GOAL OF THE EXERCISE: From the records below, print exactly the lines starting at the one containing "Identify the click" and ending at the one containing "до всіх новин (300, 317)", ends included, and nothing else.

DATA EXTRACTS:
....

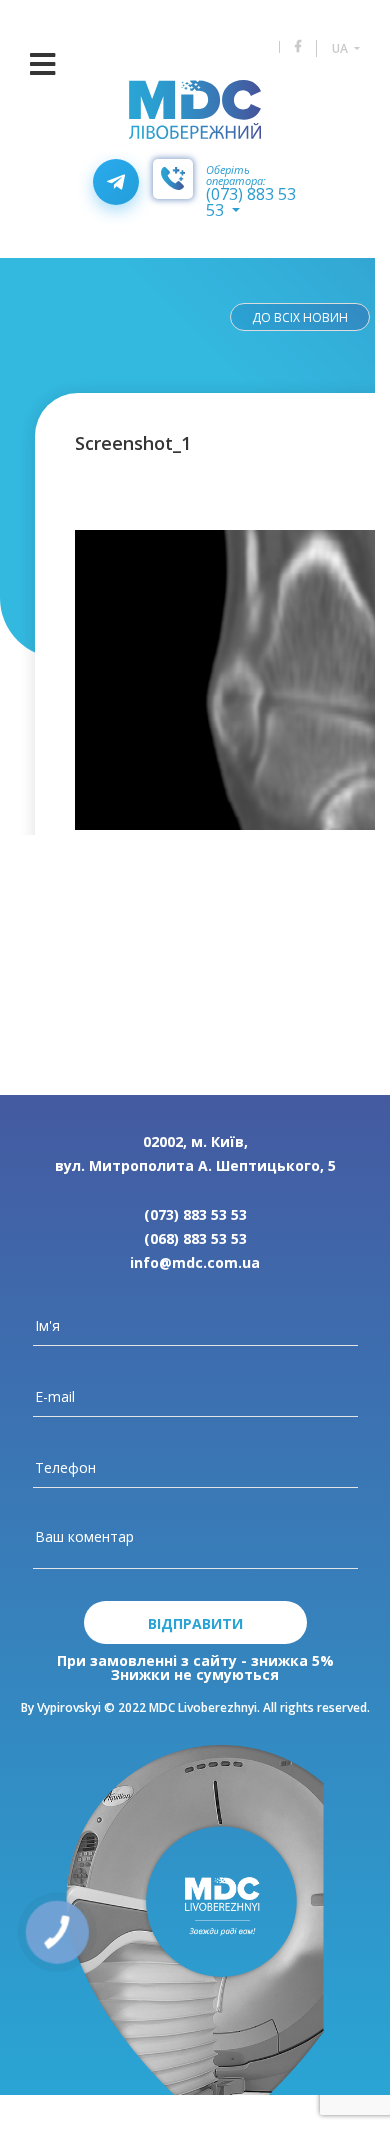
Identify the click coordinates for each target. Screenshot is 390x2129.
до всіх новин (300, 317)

....

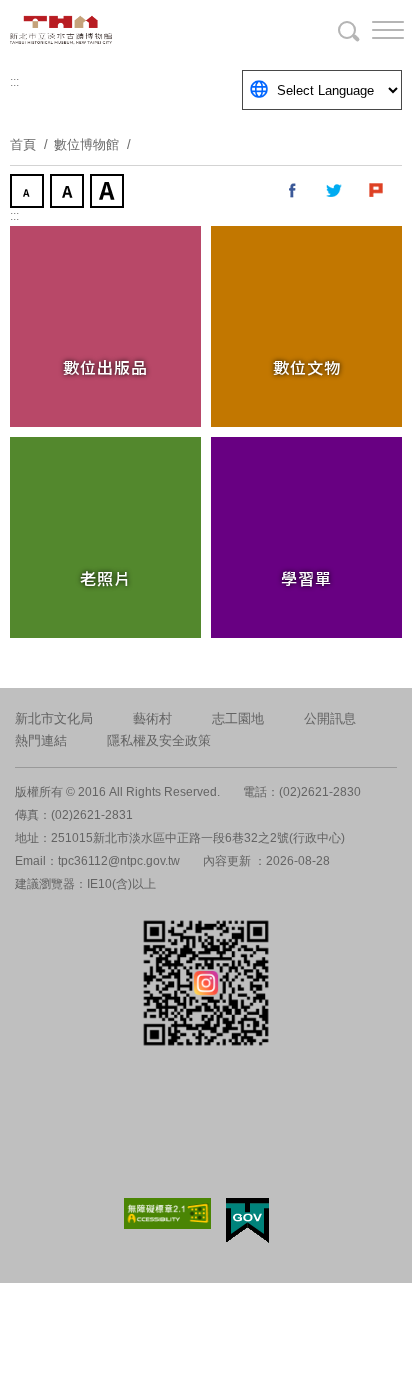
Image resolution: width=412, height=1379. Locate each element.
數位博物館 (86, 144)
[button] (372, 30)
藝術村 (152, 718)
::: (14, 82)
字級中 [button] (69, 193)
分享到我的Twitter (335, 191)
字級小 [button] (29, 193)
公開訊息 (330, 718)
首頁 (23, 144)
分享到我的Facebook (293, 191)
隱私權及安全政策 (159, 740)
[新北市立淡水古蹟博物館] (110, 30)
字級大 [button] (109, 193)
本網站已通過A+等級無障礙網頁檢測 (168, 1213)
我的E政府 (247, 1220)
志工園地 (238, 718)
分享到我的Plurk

....

ANSWER SPACE:
Identify the click coordinates for each target. Screenshot is 390x2129.
до всіх новин (300, 317)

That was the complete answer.